:: Your task ::
Each line from the one with "The width and" through the last line below must be written out exactly. Do not copy pictures.

Screenshot grounding data:
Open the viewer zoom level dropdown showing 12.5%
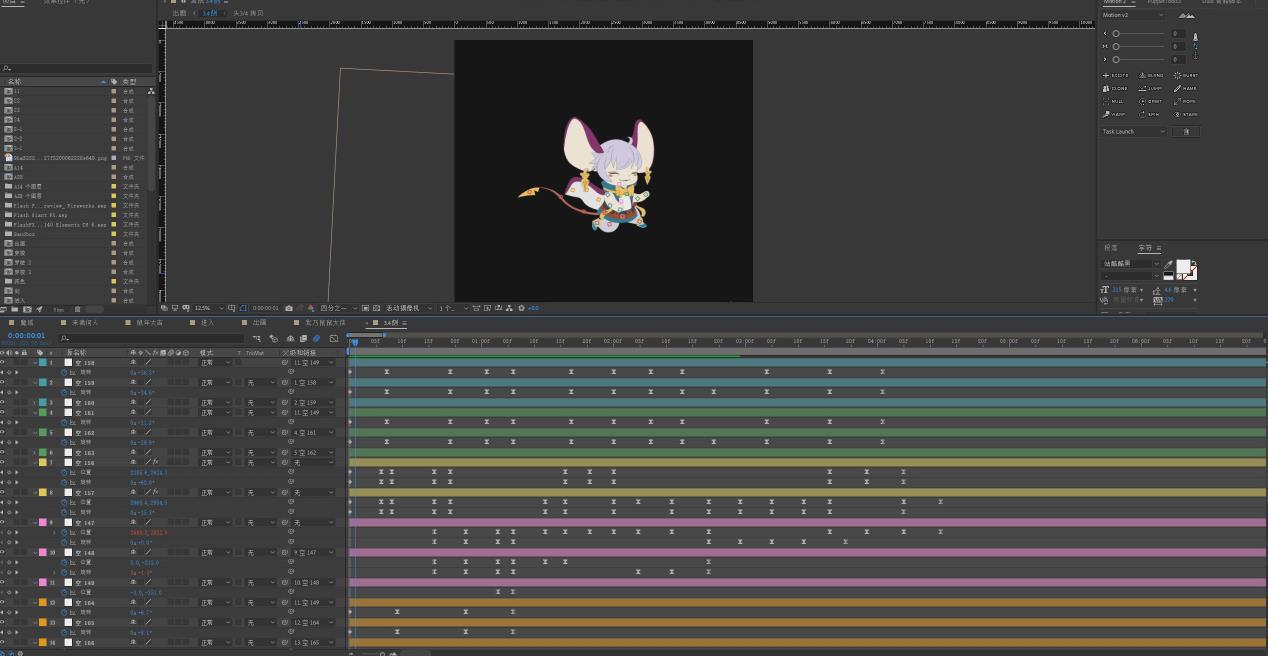The image size is (1268, 656). click(207, 308)
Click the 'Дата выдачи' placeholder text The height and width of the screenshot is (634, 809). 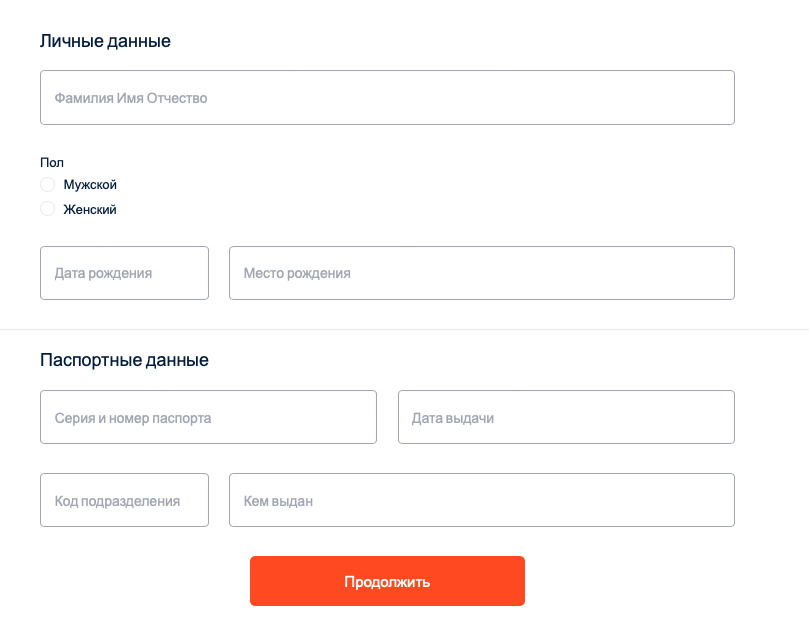pos(452,418)
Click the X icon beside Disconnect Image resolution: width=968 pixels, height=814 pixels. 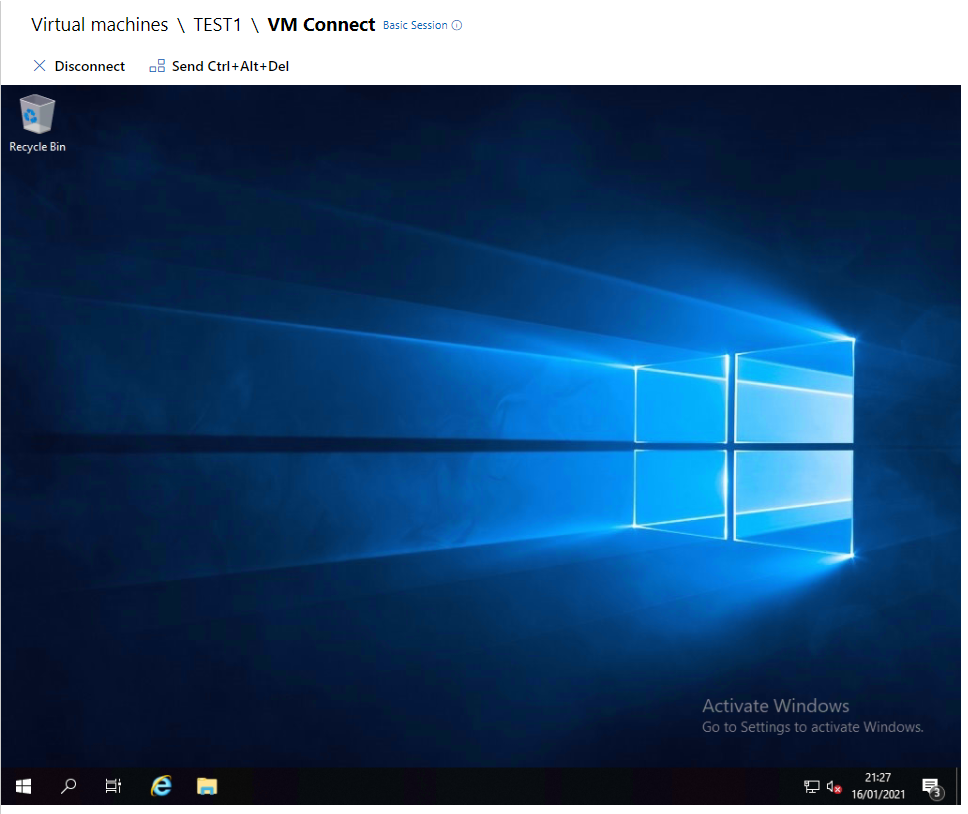click(x=40, y=66)
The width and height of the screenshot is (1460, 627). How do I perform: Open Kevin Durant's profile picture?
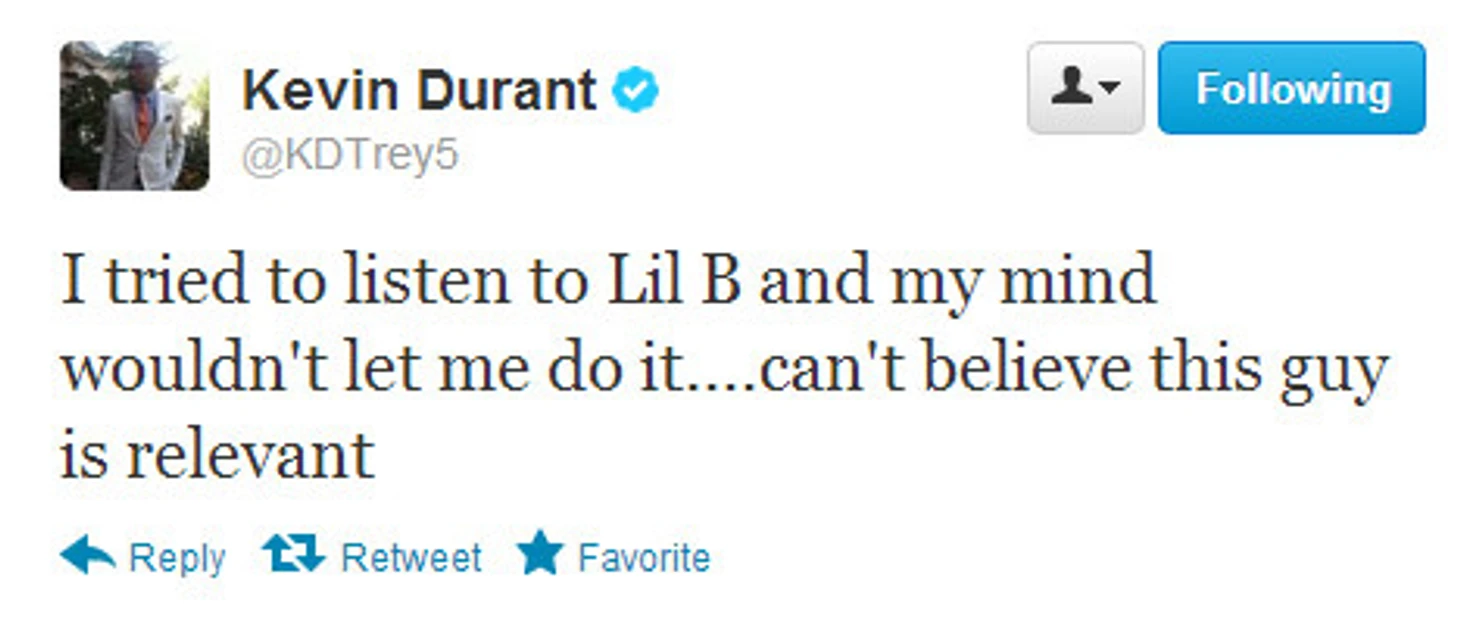click(x=135, y=116)
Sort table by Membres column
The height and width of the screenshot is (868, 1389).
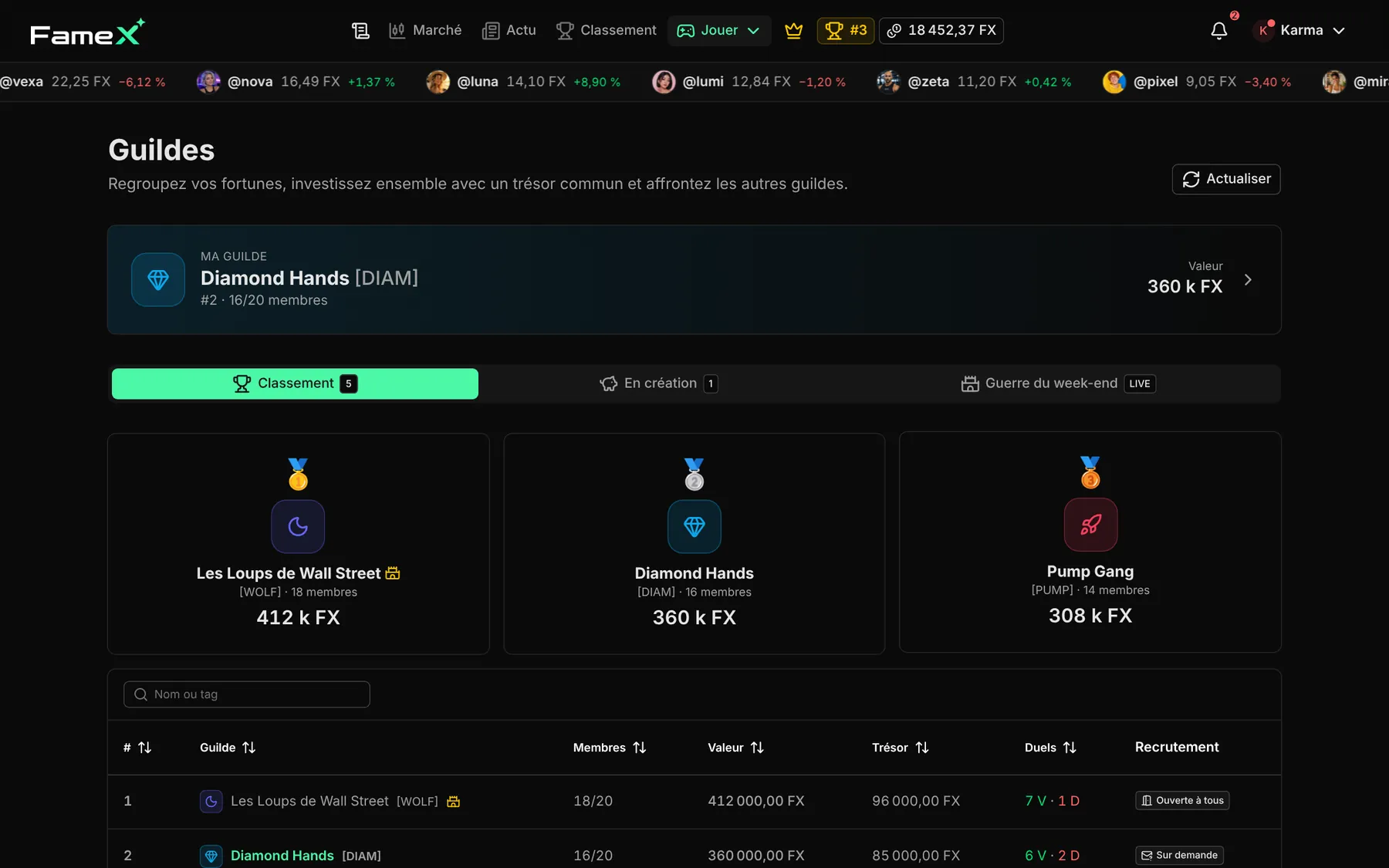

:: Output for this exercise ::
The width and height of the screenshot is (1460, 627). How do I perform: Open Kevin Durant's profile picture?
click(x=135, y=116)
Sort table by Membres column
The height and width of the screenshot is (868, 1389).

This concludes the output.